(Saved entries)

────────────────

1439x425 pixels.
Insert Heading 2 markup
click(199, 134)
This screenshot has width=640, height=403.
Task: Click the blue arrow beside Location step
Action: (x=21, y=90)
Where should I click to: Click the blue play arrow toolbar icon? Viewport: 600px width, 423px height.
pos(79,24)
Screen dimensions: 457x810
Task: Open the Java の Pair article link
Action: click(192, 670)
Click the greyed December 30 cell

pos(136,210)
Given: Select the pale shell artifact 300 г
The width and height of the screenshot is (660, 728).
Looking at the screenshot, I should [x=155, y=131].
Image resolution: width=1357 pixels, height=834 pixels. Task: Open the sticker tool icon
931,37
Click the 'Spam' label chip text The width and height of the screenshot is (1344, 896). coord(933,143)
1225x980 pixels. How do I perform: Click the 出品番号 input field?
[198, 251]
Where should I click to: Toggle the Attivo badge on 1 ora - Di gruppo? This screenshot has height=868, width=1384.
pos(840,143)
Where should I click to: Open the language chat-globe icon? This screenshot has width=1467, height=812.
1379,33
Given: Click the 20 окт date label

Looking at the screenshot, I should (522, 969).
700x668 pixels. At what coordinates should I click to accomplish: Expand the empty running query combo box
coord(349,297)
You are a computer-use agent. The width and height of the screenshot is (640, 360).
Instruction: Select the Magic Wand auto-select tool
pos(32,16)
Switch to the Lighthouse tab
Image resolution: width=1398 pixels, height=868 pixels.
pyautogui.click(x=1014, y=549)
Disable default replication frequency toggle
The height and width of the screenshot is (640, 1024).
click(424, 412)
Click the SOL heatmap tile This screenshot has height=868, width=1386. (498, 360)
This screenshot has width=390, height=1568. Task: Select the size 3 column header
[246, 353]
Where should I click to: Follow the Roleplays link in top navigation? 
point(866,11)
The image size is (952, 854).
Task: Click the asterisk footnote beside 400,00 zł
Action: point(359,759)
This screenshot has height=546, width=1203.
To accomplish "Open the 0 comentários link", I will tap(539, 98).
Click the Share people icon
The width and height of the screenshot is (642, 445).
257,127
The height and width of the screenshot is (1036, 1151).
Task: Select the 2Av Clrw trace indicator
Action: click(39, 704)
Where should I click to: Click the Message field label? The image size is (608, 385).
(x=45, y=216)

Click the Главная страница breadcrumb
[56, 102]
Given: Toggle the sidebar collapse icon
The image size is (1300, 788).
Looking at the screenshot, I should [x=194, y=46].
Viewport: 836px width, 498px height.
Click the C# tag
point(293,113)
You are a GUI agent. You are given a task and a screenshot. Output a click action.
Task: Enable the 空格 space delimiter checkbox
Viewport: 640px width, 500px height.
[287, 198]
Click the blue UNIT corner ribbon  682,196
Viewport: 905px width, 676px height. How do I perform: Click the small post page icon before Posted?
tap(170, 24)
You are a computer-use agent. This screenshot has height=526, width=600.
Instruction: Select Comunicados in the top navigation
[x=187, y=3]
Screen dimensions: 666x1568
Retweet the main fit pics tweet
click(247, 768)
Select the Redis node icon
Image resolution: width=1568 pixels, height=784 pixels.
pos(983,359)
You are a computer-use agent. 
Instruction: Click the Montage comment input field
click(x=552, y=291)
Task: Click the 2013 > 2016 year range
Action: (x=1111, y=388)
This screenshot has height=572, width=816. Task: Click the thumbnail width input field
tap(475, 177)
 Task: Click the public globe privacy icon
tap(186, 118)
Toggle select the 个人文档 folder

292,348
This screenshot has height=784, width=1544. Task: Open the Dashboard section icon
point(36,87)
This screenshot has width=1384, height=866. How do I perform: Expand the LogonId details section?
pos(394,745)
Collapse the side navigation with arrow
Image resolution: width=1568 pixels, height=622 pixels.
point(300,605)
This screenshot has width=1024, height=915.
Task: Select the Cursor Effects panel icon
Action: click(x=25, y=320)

────────────────

Put every line of the material above into a Markdown table with the columns Row and Line, numbering the rows in order and leaving out the blank lines.

| Row | Line |
|---|---|
| 1 | 1439x425 pixels. |
| 2 | Insert Heading 2 markup |
| 3 | click(199, 134) |
| 4 | This screenshot has width=640, height=403. |
| 5 | Task: Click the blue arrow beside Location step |
| 6 | Action: (x=21, y=90) |
| 7 | Where should I click to: Click the blue play arrow toolbar icon? Viewport: 600px width, 423px height. |
| 8 | pos(79,24) |
| 9 | Screen dimensions: 457x810 |
| 10 | Task: Open the Java の Pair article link |
| 11 | Action: click(192, 670) |
| 12 | Click the greyed December 30 cell |
| 13 | pos(136,210) |
| 14 | Given: Select the pale shell artifact 300 г |
| 15 | The width and height of the screenshot is (660, 728). |
| 16 | Looking at the screenshot, I should [x=155, y=131]. |
| 17 | Image resolution: width=1357 pixels, height=834 pixels. Task: Open the sticker tool icon |
| 18 | 931,37 |
| 19 | Click the 'Spam' label chip text The width and height of the screenshot is (1344, 896). coord(933,143) |
| 20 | 1225x980 pixels. How do I perform: Click the 出品番号 input field? |
| 21 | [198, 251] |
| 22 | Where should I click to: Toggle the Attivo badge on 1 ora - Di gruppo? This screenshot has height=868, width=1384. |
| 23 | pos(840,143) |
| 24 | Where should I click to: Open the language chat-globe icon? This screenshot has width=1467, height=812. |
| 25 | 1379,33 |
| 26 | Given: Click the 20 окт date label |
| 27 | Looking at the screenshot, I should (522, 969). |
| 28 | 700x668 pixels. At what coordinates should I click to accomplish: Expand the empty running query combo box |
| 29 | coord(349,297) |
| 30 | You are a computer-use agent. The width and height of the screenshot is (640, 360). |
| 31 | Instruction: Select the Magic Wand auto-select tool |
| 32 | pos(32,16) |
| 33 | Switch to the Lighthouse tab |
| 34 | Image resolution: width=1398 pixels, height=868 pixels. |
| 35 | pyautogui.click(x=1014, y=549) |
| 36 | Disable default replication frequency toggle |
| 37 | The height and width of the screenshot is (640, 1024). |
| 38 | click(424, 412) |
| 39 | Click the SOL heatmap tile This screenshot has height=868, width=1386. (498, 360) |
| 40 | This screenshot has width=390, height=1568. Task: Select the size 3 column header |
| 41 | [246, 353] |
| 42 | Where should I click to: Follow the Roleplays link in top navigation?  |
| 43 | point(866,11) |
| 44 | The image size is (952, 854). |
| 45 | Task: Click the asterisk footnote beside 400,00 zł |
| 46 | Action: point(359,759) |
| 47 | This screenshot has height=546, width=1203. |
| 48 | To accomplish "Open the 0 comentários link", I will tap(539, 98). |
| 49 | Click the Share people icon |
| 50 | The width and height of the screenshot is (642, 445). |
| 51 | 257,127 |
| 52 | The height and width of the screenshot is (1036, 1151). |
| 53 | Task: Select the 2Av Clrw trace indicator |
| 54 | Action: click(39, 704) |
| 55 | Where should I click to: Click the Message field label? The image size is (608, 385). |
| 56 | (x=45, y=216) |
| 57 | Click the Главная страница breadcrumb |
| 58 | [56, 102] |
| 59 | Given: Toggle the sidebar collapse icon |
| 60 | The image size is (1300, 788). |
| 61 | Looking at the screenshot, I should [x=194, y=46]. |
| 62 | Viewport: 836px width, 498px height. |
| 63 | Click the C# tag |
| 64 | point(293,113) |
| 65 | You are a GUI agent. You are given a task and a screenshot. Output a click action. |
| 66 | Task: Enable the 空格 space delimiter checkbox |
| 67 | Viewport: 640px width, 500px height. |
| 68 | [287, 198] |
| 69 | Click the blue UNIT corner ribbon  682,196 |
| 70 | Viewport: 905px width, 676px height. How do I perform: Click the small post page icon before Posted? |
| 71 | tap(170, 24) |
| 72 | You are a computer-use agent. This screenshot has height=526, width=600. |
| 73 | Instruction: Select Comunicados in the top navigation |
| 74 | [x=187, y=3] |
| 75 | Screen dimensions: 666x1568 |
| 76 | Retweet the main fit pics tweet |
| 77 | click(247, 768) |
| 78 | Select the Redis node icon |
| 79 | Image resolution: width=1568 pixels, height=784 pixels. |
| 80 | pos(983,359) |
| 81 | You are a computer-use agent.  |
| 82 | Instruction: Click the Montage comment input field |
| 83 | click(x=552, y=291) |
| 84 | Task: Click the 2013 > 2016 year range |
| 85 | Action: (x=1111, y=388) |
| 86 | This screenshot has height=572, width=816. Task: Click the thumbnail width input field |
| 87 | tap(475, 177) |
| 88 |  Task: Click the public globe privacy icon |
| 89 | tap(186, 118) |
| 90 | Toggle select the 个人文档 folder |
| 91 | 292,348 |
| 92 | This screenshot has height=784, width=1544. Task: Open the Dashboard section icon |
| 93 | point(36,87) |
| 94 | This screenshot has width=1384, height=866. How do I perform: Expand the LogonId details section? |
| 95 | pos(394,745) |
| 96 | Collapse the side navigation with arrow |
| 97 | Image resolution: width=1568 pixels, height=622 pixels. |
| 98 | point(300,605) |
| 99 | This screenshot has width=1024, height=915. |
| 100 | Task: Select the Cursor Effects panel icon |
| 101 | Action: click(x=25, y=320) |